Would you repeat the listing exactly, without any of its images?
· · · · ·
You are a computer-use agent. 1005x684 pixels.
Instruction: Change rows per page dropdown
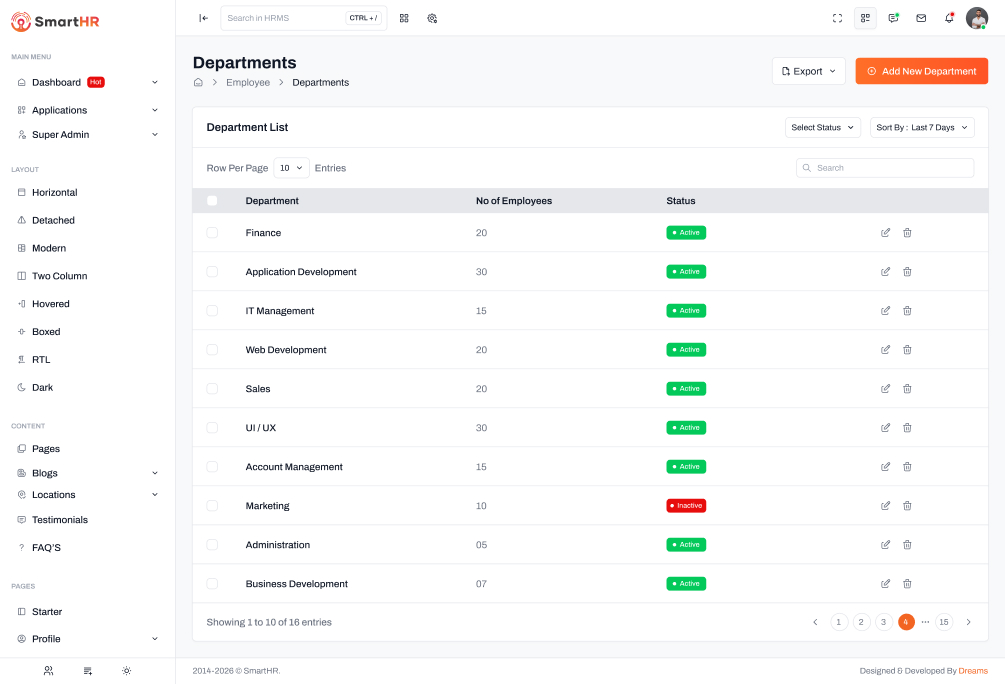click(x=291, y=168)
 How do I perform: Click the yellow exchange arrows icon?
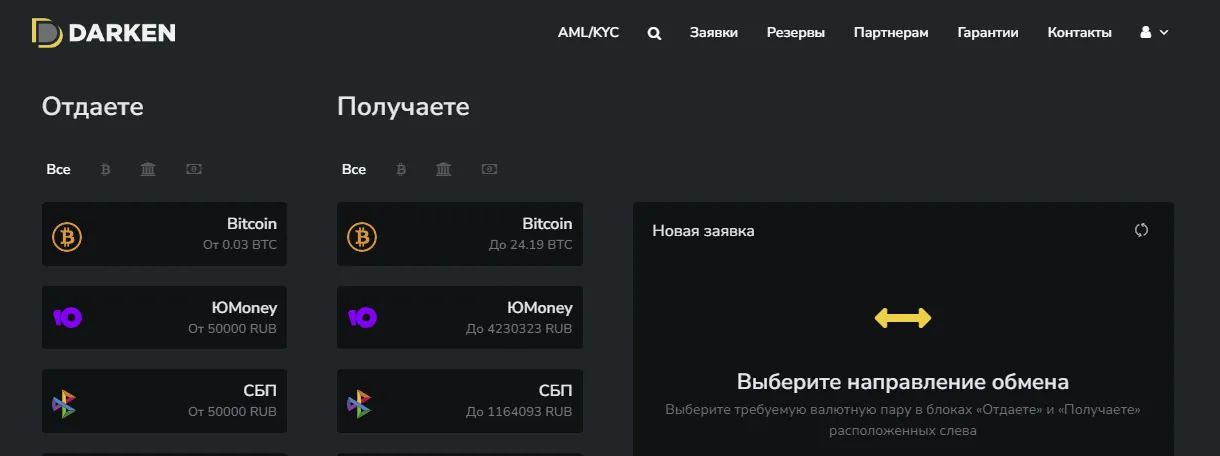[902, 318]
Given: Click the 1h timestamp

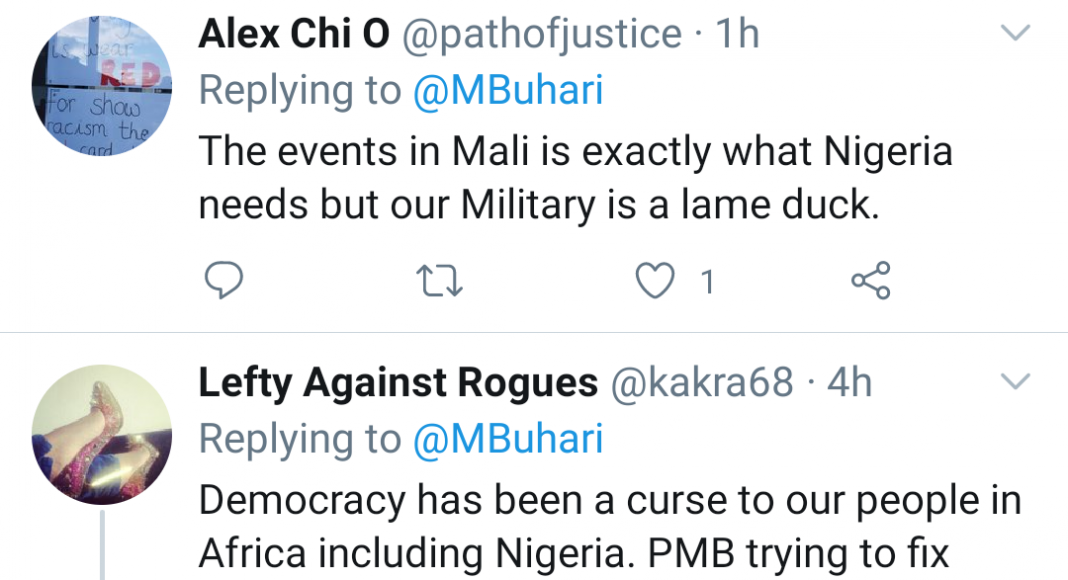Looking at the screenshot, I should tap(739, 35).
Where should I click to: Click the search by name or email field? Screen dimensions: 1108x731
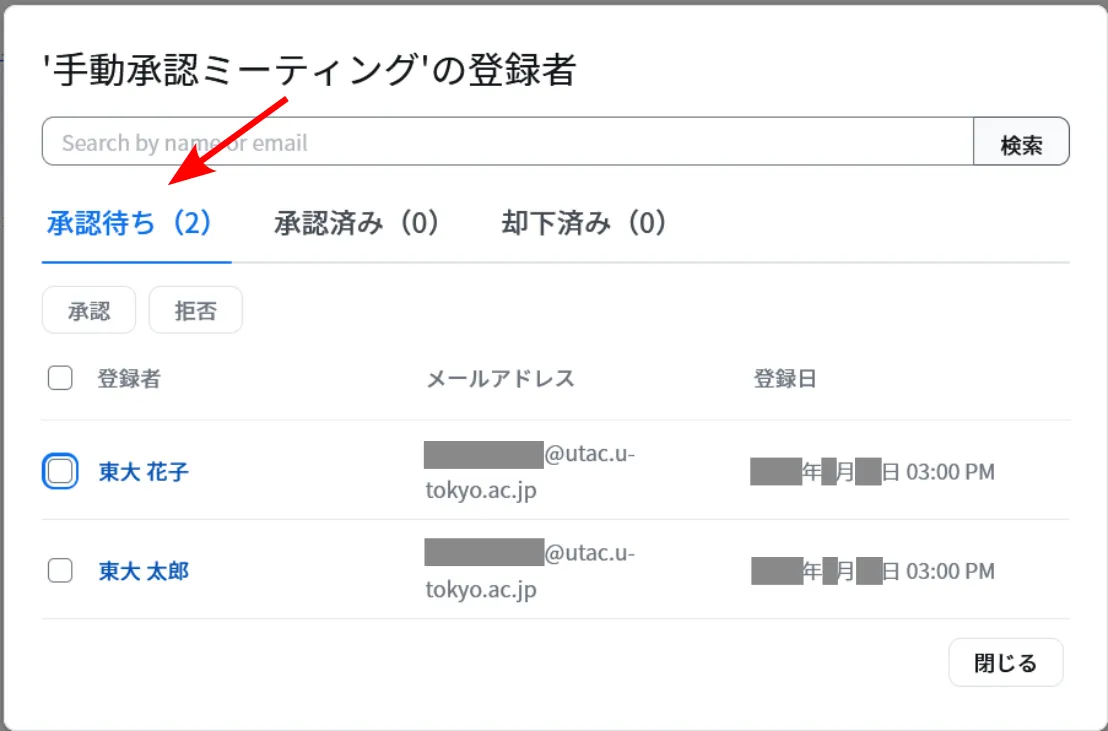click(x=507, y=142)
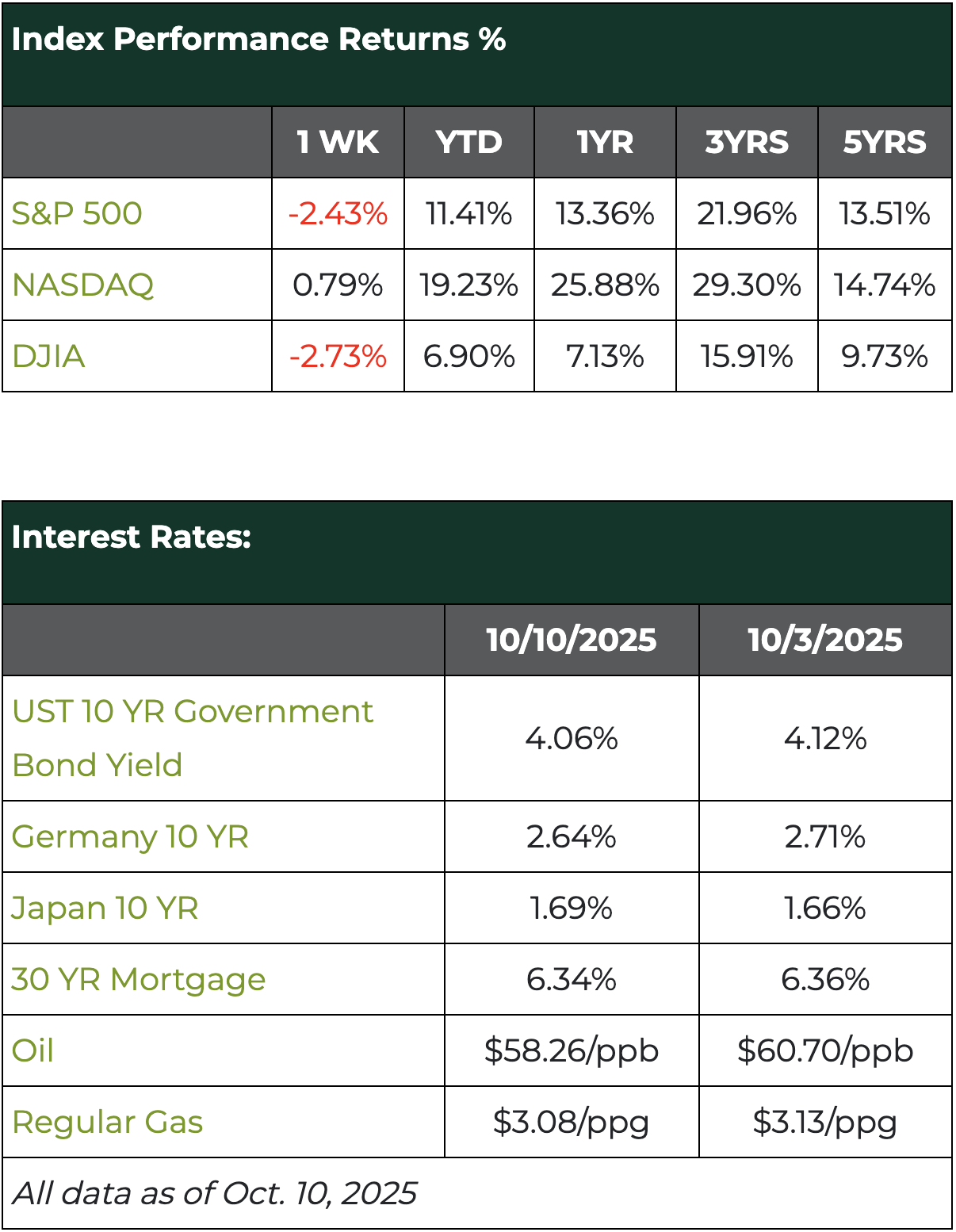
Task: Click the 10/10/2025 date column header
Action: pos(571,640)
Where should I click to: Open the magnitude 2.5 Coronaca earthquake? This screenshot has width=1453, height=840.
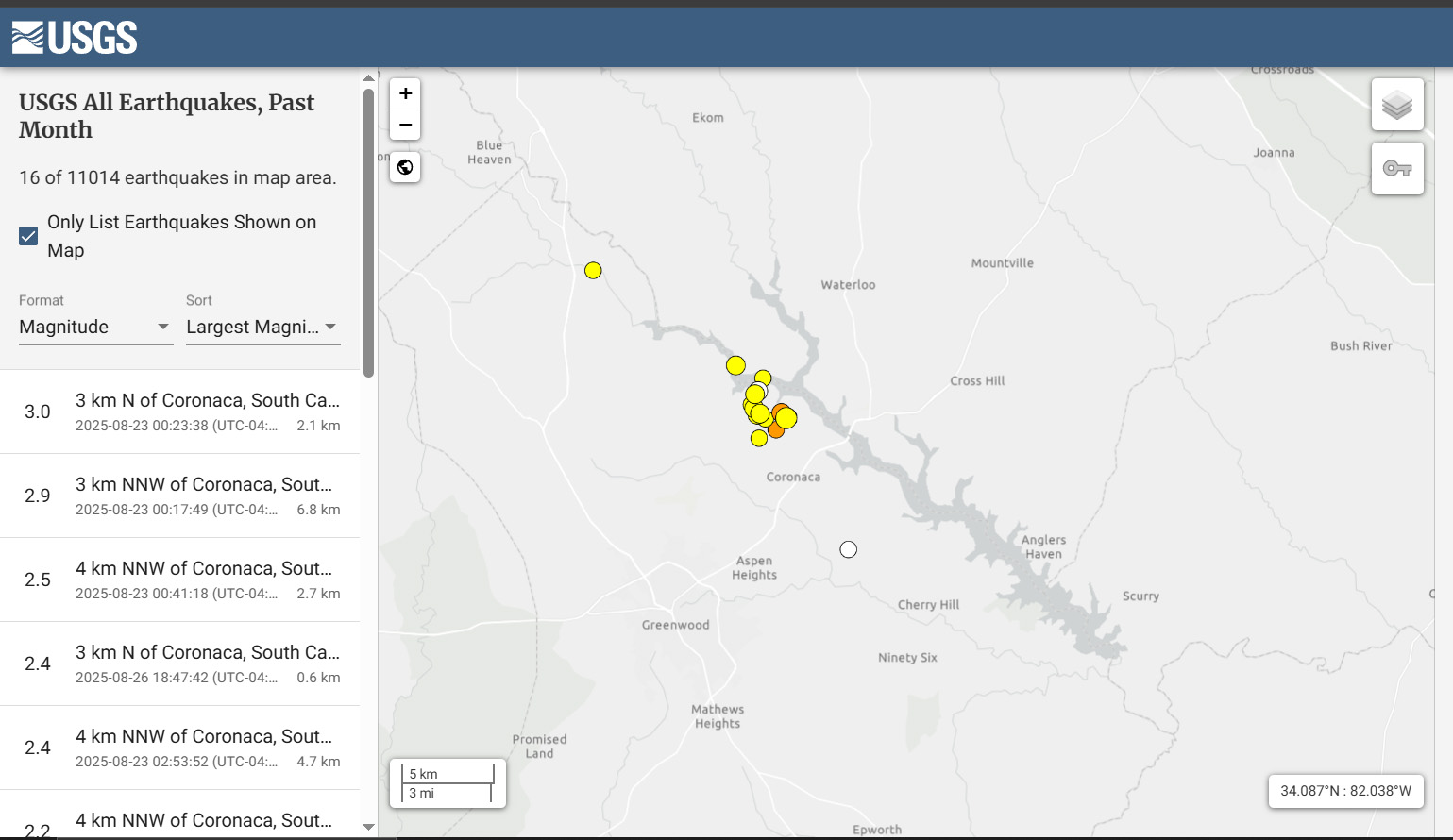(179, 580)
· · · · ·
• _The answer_:
You are a computer-use agent. 1005x684 pixels.
Instruction: Change rows per page dropdown
click(x=291, y=168)
 How do I perform: Click the yellow exchange arrows icon?
[902, 318]
Given: Click the 1h timestamp

Looking at the screenshot, I should tap(739, 35).
Where should I click to: Click the search by name or email field? Screen dimensions: 1108x731
click(x=507, y=142)
Task: Click the 10/10/2025 date column header
Action: pos(571,640)
Where should I click to: Open the magnitude 2.5 Coronaca earthquake? This screenshot has width=1453, height=840.
(179, 580)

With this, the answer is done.